At a high level, when an identity has to gain access to a resource or an environment (for example, a user logging in to an AWS account), the user has to identify itself in the form of a username, and then verify that they are who they say they are, which is normally confirmed in the form of a password. If the verification process is successful, the identity is then authenticated. Authentication simply means that the identity has correctly identified itself as an identity that is permitted to gain access.

When you are authenticating to a system, your identity has to be a unique identity to ensure that there is no confusion with other identities. You have probably seen this yourself if you have tried to sign up to a newsletter on a website or have created a new email address. Your first attempt of an ID may have been rejected because it was already in use. In such a situation, you have to come up with another unique login ID. The password, however, does not have to be unique; it's likely that multiple identities for the same system are using the same password, without even knowing it.

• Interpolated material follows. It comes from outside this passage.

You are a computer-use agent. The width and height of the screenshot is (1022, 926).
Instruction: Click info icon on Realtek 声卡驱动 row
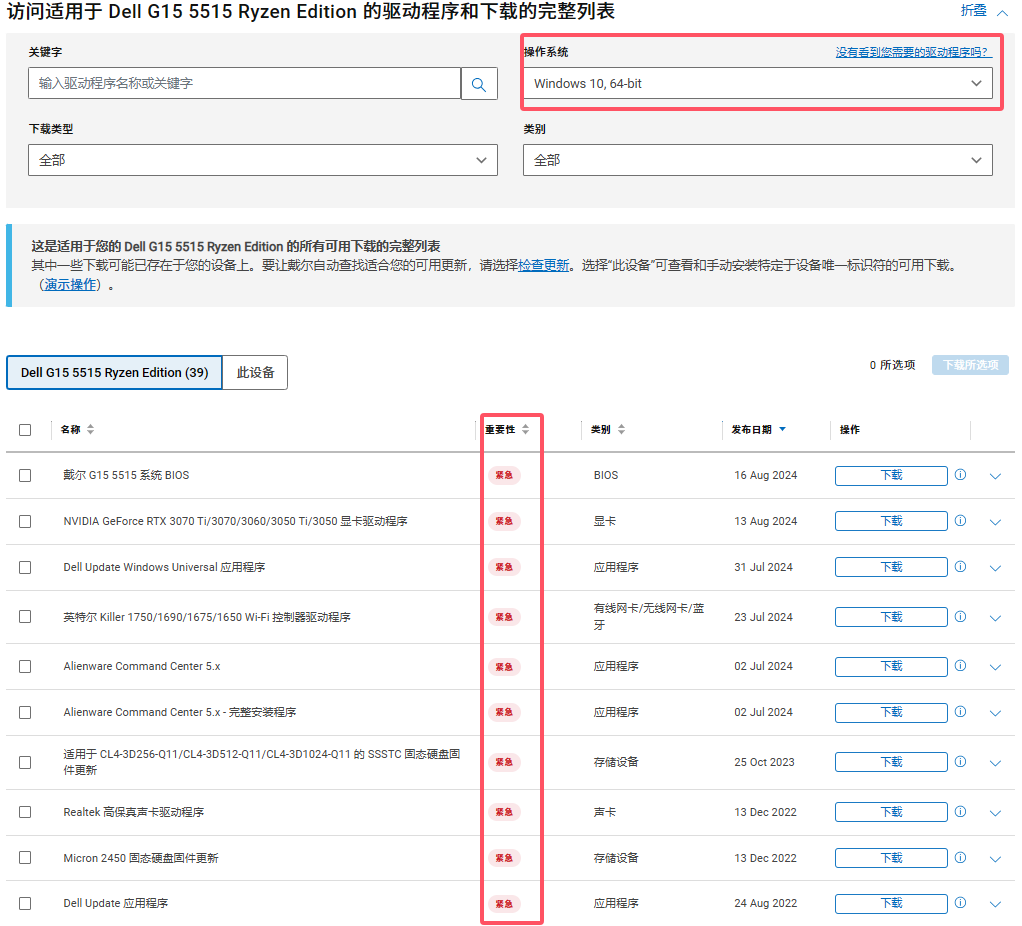(960, 811)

Without realizing it, many of us perform actions relating to the principles of authentication on a daily basis; it's not just a process related to the cloud or computers. For example, we all use credit/debit cards, and when we pay for something with our card, we are essentially providing an identity to the card reader, defining who we are and ensuring that we can pay for the item we are buying. The verification of that identity comes in the form of a pin number; this verification completes the authentication to the bank, and the money is deducted from our account.

So, authentication is a two-step process, comprised of an identity and the verification of that identity.